Still, the point is LIO is not a consistent measure of CPU, nor is their any internal limited resource governed by LIO. Now I have made my complaints about the SQL optimizer cost formulas. (MS has made their point that they can not fix past errors because so many people now depend plans generated from the existing silly model.) The SQL Server Cost Based Optimizer since version 7.0 is based on duration, not cpu, and not LIO. The duration is based on (P)IO time and CPU time. The CBO is not trying to predict CPU usage, but does use a model of CPU usage. Yes, LIO count can be much more accurately predicted than true CPU, but clearly MS (and probably Oracle as well) felt that LIO was worthless as an optimization strategy, or they would have used it.
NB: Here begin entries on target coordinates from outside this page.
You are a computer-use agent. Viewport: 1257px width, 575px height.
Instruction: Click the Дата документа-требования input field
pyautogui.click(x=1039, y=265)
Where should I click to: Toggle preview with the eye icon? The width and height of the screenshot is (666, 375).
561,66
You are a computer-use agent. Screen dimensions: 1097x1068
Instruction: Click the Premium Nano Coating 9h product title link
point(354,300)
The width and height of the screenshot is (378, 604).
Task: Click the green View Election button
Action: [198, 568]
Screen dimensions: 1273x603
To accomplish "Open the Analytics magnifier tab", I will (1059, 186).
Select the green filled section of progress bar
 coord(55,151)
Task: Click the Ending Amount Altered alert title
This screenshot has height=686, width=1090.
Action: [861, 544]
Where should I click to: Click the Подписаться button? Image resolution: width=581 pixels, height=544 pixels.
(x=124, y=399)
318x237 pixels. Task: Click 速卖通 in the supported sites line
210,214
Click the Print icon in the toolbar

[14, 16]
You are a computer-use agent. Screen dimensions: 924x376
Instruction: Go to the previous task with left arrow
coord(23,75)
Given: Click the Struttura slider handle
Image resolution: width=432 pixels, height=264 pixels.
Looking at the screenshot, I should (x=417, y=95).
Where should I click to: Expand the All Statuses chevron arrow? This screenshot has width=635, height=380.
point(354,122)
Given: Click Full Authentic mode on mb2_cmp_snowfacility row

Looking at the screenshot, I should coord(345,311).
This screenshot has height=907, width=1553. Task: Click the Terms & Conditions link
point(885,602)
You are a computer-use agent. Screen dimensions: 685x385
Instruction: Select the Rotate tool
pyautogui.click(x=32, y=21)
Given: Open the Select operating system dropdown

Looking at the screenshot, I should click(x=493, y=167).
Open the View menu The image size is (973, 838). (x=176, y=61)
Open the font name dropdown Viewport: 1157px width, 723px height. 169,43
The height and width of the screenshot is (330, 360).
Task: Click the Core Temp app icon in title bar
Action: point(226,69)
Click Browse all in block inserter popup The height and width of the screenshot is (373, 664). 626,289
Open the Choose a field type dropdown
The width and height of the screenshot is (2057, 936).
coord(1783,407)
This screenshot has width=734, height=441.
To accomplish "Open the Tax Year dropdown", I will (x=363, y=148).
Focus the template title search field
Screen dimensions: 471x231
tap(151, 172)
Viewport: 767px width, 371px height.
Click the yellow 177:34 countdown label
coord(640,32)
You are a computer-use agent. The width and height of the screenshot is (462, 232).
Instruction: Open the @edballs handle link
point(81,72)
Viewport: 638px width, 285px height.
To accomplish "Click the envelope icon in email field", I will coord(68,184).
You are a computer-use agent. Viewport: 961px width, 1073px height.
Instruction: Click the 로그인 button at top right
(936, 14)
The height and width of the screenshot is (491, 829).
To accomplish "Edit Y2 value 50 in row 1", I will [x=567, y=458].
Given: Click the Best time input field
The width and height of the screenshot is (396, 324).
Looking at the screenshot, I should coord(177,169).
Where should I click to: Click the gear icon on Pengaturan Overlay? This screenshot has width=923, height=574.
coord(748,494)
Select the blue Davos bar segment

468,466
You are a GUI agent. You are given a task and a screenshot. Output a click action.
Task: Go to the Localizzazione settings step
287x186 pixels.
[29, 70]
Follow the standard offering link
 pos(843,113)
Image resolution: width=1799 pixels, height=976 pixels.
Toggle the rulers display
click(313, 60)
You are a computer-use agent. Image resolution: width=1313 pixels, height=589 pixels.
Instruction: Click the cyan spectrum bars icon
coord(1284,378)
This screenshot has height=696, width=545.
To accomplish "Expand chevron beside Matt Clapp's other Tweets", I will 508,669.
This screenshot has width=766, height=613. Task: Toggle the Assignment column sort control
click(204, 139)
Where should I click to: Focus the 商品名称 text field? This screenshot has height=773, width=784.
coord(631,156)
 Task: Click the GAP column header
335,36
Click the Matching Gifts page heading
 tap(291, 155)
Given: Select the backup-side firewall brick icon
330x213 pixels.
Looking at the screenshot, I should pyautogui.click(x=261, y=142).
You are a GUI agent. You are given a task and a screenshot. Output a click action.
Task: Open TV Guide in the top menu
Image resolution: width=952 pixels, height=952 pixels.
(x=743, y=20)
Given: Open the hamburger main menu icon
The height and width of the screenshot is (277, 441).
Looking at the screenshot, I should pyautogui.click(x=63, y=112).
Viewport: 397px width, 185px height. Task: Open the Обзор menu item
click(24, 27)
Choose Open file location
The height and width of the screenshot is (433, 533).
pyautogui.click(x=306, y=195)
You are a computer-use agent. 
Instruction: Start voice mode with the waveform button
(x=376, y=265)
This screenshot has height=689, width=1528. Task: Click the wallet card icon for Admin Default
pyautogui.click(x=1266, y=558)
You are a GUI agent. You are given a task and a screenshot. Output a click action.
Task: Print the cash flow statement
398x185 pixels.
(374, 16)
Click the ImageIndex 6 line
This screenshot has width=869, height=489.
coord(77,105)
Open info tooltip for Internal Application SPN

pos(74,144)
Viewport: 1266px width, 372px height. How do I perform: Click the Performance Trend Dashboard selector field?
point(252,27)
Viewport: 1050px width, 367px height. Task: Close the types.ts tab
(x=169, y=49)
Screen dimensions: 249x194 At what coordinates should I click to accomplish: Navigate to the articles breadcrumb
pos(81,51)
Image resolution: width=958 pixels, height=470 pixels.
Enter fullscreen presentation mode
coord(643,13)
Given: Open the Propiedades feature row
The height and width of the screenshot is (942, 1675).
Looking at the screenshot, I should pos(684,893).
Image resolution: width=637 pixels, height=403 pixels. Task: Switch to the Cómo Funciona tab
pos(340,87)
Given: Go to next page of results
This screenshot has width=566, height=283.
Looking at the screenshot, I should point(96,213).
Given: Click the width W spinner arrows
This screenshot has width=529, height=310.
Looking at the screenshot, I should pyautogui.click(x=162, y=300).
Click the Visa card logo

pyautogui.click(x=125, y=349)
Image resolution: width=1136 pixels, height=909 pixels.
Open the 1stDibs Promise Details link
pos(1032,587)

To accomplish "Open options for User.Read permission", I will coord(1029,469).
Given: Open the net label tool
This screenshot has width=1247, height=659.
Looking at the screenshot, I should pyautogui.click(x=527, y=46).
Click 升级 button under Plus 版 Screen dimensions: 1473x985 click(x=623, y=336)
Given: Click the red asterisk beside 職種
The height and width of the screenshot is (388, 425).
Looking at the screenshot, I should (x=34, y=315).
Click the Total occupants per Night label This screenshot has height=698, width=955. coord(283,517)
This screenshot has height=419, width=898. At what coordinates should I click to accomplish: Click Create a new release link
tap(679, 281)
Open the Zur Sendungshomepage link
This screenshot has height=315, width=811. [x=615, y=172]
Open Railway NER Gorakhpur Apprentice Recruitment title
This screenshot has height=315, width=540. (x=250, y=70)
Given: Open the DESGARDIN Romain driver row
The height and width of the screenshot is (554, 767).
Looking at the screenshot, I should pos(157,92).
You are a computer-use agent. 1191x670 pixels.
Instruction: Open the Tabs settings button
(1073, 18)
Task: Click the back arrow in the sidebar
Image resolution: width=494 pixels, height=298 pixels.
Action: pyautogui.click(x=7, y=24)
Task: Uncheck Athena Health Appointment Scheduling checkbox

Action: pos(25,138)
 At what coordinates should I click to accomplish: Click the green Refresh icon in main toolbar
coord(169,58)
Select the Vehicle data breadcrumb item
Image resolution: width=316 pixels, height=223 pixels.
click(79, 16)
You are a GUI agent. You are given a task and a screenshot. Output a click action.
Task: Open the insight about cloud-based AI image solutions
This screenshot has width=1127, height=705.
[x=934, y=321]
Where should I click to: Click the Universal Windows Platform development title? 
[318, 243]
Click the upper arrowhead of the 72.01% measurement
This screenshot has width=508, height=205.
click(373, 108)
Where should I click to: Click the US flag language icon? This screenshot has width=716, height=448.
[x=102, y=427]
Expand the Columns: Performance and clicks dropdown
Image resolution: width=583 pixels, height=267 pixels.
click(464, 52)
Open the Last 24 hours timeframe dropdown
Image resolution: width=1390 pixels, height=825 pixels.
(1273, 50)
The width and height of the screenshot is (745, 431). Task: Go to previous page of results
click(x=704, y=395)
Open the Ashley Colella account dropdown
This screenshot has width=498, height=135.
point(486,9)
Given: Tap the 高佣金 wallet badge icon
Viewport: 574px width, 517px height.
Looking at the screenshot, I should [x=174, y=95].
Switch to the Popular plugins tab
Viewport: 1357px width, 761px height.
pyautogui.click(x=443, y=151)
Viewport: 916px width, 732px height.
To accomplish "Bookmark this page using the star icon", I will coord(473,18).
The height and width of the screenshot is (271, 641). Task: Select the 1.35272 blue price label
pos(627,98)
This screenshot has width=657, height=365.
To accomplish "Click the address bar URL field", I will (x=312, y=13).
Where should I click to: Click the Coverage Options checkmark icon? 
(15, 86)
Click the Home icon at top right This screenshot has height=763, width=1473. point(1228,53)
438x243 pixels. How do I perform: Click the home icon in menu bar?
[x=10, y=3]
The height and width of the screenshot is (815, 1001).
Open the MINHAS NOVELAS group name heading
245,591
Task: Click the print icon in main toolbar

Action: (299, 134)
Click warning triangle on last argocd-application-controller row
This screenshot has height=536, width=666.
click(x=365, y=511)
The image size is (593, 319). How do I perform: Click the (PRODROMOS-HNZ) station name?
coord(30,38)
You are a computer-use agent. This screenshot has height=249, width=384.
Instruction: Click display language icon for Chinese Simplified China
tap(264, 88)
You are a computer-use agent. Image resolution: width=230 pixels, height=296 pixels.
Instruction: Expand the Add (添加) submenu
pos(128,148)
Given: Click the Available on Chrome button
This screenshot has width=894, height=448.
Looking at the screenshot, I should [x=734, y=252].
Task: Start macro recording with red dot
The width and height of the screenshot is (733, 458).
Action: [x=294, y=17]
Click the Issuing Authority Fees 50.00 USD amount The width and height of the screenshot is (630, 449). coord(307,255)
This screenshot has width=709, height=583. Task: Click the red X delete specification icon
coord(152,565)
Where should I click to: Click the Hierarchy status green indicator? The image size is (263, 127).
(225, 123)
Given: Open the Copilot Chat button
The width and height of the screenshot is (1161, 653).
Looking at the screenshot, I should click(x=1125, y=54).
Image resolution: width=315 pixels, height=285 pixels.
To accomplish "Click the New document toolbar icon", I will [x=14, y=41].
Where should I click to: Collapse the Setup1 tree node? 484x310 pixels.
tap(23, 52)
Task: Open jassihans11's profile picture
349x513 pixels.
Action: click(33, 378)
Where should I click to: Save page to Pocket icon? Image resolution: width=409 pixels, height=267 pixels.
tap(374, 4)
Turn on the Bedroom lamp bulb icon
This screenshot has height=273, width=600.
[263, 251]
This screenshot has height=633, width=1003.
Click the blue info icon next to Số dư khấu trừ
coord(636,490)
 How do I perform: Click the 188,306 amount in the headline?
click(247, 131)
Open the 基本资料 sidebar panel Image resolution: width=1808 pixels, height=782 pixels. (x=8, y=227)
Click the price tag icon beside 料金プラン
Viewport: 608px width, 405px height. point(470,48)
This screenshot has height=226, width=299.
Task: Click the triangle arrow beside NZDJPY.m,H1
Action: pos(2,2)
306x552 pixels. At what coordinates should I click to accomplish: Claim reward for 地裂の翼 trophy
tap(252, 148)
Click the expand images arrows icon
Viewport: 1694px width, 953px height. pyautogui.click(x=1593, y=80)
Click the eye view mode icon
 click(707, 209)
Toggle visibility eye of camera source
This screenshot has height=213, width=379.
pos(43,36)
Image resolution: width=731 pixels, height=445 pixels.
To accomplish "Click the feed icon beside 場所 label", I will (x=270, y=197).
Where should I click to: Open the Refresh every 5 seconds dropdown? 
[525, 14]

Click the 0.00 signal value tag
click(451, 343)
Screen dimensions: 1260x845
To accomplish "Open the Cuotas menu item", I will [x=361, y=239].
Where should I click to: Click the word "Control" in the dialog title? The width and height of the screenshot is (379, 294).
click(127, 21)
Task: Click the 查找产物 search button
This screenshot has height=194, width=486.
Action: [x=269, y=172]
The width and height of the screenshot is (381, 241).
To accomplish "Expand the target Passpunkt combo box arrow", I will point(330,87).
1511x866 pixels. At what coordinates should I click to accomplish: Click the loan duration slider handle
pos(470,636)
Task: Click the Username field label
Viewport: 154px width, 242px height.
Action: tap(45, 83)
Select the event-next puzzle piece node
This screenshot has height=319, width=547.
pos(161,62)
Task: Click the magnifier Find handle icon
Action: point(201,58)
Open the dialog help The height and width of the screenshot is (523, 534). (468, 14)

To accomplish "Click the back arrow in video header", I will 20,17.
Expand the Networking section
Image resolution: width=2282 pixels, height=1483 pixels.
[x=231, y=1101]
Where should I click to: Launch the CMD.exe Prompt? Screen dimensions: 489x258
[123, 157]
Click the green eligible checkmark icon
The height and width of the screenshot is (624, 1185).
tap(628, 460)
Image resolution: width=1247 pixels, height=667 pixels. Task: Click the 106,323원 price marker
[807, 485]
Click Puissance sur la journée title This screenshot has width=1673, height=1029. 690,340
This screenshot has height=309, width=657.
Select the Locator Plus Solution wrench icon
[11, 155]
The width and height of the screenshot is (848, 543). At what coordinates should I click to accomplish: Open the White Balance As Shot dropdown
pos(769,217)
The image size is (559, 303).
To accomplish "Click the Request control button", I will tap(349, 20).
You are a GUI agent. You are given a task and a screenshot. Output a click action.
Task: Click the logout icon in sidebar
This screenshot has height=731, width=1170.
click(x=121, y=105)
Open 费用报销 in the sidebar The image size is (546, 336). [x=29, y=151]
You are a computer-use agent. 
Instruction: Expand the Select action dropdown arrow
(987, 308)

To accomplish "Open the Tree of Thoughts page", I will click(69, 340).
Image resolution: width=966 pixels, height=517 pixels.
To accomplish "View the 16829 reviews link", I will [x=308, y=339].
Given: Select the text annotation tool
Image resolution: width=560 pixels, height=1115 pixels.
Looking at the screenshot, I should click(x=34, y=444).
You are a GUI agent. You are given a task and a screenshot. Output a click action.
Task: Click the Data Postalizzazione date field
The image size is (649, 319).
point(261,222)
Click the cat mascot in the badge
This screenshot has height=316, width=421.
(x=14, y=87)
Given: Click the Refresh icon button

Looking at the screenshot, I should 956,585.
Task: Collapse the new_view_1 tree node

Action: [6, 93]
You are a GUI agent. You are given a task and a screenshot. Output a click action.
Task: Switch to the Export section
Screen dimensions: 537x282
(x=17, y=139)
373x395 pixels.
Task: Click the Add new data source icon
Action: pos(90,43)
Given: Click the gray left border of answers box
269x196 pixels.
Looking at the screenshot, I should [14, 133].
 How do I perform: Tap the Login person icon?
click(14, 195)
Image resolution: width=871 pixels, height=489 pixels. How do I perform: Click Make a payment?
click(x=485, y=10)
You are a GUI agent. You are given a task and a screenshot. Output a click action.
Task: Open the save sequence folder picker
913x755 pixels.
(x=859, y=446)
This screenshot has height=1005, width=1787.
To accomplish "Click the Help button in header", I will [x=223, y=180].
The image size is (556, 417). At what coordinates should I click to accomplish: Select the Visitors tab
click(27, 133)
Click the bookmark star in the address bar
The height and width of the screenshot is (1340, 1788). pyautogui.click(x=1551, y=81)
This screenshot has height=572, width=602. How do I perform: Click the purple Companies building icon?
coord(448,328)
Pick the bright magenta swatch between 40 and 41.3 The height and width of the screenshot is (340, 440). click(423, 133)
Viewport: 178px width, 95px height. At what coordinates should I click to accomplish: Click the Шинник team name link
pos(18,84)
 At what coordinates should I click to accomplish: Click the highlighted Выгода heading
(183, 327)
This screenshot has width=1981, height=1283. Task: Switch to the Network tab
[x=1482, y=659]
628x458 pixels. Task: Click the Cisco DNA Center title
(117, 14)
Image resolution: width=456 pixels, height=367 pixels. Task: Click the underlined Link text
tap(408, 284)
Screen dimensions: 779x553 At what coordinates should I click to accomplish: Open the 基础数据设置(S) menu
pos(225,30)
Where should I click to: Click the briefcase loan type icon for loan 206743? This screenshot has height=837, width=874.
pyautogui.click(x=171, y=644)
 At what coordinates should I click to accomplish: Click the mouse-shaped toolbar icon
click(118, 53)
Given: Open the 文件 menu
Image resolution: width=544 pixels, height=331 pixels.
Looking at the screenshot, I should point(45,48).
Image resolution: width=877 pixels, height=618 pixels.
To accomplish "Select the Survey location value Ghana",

ok, so long as you understand that the primary objective is to reduce query CPU. (Ocassionally, network transmission or disk io might be more important, but let set that aside for the moment). First determine whether the query time is in the compile/recompile, or the actual execution. Assess whether the cpu is in the table/row access, or logical. For example, SELECT SUM(col1), SUM(col2), SUM(col3) FROM X is more expensive than just SUM(col1) FROM X (assuming this difference does not change the plan, indexes etc). Its not just the SELECT logic, but any join or where clause logic. The optimizer does not consider the difference if this does not affect the plan, but it can be substantial. Consider the number of rows and pages accessed and whether this is the most efficient possible. If your query is WHERE Col1 = A and Col3 = B and your index is leads Col1, Col2, Col3, the plan may have an index seek, buts it not the most effective. So keeping the rows involved close to min helps. Next, of the rows involved are they colocated? or spread out? There are "experts" out there who talk about leading an index with the most selective column, which is not entirely true. In a join, it is more important to keep the rows accessed together stored together. Even better would be if they were in the correct sorted order.